Aux côtés de sa famille depuis plus d’un an, Segun adore sa nouvelle vie québécoise. Malgré les difficultés d’adaptation au tout début, il dit être dorénavant capable d’apprécier l’hiver. Ses trois filles sont d’ailleurs en amour avec la neige. De plus, Segun s’est habitué à notre accent et considère qu’il est capable de saisir toutes nos expressions. En tant que traducteur, l’accent québécois est une particularité qu’il apprécie beaucoup. Il poursuit actuellement son doctorat en traduction. Sa thèse porte sur la formation des traducteurs professionnels au Nigéria. Parallèlement à ses études, Segun travaille en tant qu’auxiliaire d’enseignement au sein de l’Université Laval. « Ce n’est pas très payant pour le moment », dit-il, mais sa conjointe, Tope Afolabi, est là pour assurer un meilleur revenu à sa famille. En effet, celle-ci, docteure en langue française, était professeure de français à l’Université au Nigéria, dans la même institution que lui. Elle travaille présentement comme agente de téléconférence bilingue avec une compagnie de télécommunications à Québec. Segun tient à souligner qu’elle lui est d’un grand support. Elle est une « femme africaine très courageuse, elle est ma perle à un prix inestimable! Je l’adore! ».

Les deux filles les plus âgées de Segun sont à l’école, tandis que la plus jeune est à la garderie. Il dit avoir tissé des liens d’amitié avec plusieurs personnes, tant des Québécois que des immigrants. Il communique régulièrement avec sa famille au Nigéria : ses parents, ses frères, ses sœurs et ses cousins. Une chose est certaine, Segun est extrêmement reconnaissant de cette aventure. « Wow. Je dirais que c’est une expérience extraordinaire! J’aime les Québécois, ils sont très gentils. J’aime le Québec! », dit-il.

Recommandations aux Africains et message aux Québécois

Pour les Africains qui désireraient venir vivre au Québec, Segun n’a qu’une seule recommandation : savoir parler français. Pour les Africains francophones, c’est plus facile. « La ville de Québec est calme et sécuritaire. Il fait bon vivre ici », dit-il. Cependant, pour les Africains anglophones ne parlant pas français, cela risque d’être plus complexe. « Si ma femme et moi n’avions pas parlé français, ça aurait été très difficile de s’adapter », a-t-il révélé. Ainsi, il recommande aux Africains anglophones de se tourner vers le Canada anglais.

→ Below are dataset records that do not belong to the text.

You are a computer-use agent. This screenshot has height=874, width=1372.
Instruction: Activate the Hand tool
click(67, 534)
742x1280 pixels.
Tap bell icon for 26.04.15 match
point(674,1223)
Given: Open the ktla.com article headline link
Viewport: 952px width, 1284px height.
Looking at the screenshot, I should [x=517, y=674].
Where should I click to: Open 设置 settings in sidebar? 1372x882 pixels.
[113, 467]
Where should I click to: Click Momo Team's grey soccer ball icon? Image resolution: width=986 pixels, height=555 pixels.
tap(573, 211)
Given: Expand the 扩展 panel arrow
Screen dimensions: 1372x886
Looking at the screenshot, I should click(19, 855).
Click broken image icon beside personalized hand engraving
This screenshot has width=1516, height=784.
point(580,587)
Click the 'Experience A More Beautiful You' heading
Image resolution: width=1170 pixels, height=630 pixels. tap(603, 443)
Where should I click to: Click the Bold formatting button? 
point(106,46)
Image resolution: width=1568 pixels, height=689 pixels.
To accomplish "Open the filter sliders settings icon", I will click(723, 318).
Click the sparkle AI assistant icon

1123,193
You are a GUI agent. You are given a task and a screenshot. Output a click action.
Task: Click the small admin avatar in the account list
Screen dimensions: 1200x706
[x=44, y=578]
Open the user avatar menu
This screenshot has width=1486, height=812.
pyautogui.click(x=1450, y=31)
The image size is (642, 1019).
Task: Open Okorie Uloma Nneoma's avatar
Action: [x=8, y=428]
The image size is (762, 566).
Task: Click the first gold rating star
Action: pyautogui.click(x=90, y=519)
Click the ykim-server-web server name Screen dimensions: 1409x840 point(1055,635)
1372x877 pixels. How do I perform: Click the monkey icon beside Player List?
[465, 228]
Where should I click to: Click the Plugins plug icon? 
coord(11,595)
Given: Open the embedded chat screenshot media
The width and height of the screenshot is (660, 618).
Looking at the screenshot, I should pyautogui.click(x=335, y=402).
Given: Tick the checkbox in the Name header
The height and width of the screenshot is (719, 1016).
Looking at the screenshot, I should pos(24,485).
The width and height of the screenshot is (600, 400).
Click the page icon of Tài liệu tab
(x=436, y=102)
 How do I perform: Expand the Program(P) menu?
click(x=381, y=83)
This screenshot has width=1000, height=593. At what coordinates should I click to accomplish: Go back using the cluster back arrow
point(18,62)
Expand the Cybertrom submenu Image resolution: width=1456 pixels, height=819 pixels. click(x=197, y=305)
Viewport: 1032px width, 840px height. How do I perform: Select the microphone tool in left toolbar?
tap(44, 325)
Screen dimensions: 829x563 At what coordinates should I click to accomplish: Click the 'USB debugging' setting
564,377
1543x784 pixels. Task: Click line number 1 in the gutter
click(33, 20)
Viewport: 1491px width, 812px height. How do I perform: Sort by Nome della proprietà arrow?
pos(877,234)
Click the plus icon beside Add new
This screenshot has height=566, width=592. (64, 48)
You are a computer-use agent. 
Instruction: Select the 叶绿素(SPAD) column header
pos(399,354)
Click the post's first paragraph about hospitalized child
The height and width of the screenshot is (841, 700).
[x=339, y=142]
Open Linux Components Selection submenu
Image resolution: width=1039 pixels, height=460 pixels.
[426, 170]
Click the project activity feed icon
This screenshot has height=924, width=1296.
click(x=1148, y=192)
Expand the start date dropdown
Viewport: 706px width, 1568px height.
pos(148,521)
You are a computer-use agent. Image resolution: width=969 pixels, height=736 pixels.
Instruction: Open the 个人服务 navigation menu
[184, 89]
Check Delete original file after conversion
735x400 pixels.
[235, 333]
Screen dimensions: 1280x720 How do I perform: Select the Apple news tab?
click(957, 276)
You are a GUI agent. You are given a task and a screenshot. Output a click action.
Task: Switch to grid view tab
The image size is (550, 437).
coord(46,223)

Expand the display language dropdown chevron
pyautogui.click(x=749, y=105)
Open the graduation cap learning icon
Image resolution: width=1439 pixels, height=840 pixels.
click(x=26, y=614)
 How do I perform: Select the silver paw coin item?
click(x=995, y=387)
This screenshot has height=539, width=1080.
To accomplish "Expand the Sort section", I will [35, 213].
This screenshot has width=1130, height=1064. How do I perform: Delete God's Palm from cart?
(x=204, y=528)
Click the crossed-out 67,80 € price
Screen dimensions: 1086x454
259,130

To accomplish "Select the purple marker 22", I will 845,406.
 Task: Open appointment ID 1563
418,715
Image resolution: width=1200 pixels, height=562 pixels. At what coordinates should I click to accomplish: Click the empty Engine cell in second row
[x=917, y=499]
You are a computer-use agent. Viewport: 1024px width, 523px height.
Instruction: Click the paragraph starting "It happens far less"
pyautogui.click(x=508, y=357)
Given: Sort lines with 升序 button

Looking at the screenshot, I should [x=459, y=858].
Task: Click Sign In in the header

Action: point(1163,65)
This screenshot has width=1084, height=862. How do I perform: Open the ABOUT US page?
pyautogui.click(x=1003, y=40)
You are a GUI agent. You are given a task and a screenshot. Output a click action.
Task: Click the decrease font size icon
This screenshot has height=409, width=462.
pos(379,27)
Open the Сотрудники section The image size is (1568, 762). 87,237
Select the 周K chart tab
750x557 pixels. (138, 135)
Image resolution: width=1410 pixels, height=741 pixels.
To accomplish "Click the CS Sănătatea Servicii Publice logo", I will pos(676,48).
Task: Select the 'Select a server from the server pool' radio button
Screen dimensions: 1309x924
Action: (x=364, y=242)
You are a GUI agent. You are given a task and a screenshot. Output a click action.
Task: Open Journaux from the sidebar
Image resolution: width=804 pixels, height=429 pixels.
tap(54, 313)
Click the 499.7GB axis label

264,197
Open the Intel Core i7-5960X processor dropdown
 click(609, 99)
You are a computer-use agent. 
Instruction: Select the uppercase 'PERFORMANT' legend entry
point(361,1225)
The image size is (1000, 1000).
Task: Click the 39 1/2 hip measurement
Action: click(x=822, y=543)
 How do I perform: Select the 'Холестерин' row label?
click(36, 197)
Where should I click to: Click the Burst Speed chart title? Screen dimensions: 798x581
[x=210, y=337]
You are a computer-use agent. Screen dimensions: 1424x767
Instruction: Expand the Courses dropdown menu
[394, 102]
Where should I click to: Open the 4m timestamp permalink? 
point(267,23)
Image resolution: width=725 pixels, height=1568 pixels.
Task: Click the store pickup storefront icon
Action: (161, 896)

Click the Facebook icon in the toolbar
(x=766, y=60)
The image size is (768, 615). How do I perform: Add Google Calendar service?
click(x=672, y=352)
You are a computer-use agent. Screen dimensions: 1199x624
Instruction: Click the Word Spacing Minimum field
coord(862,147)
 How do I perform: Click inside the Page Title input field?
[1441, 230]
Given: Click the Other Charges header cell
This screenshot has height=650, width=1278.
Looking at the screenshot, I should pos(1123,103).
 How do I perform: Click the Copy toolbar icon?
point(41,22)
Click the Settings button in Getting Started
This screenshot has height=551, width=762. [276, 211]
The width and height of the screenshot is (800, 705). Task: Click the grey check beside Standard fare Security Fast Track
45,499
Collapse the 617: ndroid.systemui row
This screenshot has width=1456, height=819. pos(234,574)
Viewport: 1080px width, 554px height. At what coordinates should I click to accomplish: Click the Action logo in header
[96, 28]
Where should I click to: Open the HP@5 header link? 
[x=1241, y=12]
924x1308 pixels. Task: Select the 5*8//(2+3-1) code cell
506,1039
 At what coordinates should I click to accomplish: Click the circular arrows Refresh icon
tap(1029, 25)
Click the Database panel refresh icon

Finalement, pour les Québécois qui s’inquiètent de l’arrivée d’immigrants, Segun a le message suivant à leur transmettre : « Il n’y a aucune raison de s’inquiéter, car l’union fait la force. » Selon lui, le monde devient un village planétaire et il encourage les gens à s’ouvrir. Cependant, Segun estime que les Québécois sont déjà très ouverts, accueillants et tolérants.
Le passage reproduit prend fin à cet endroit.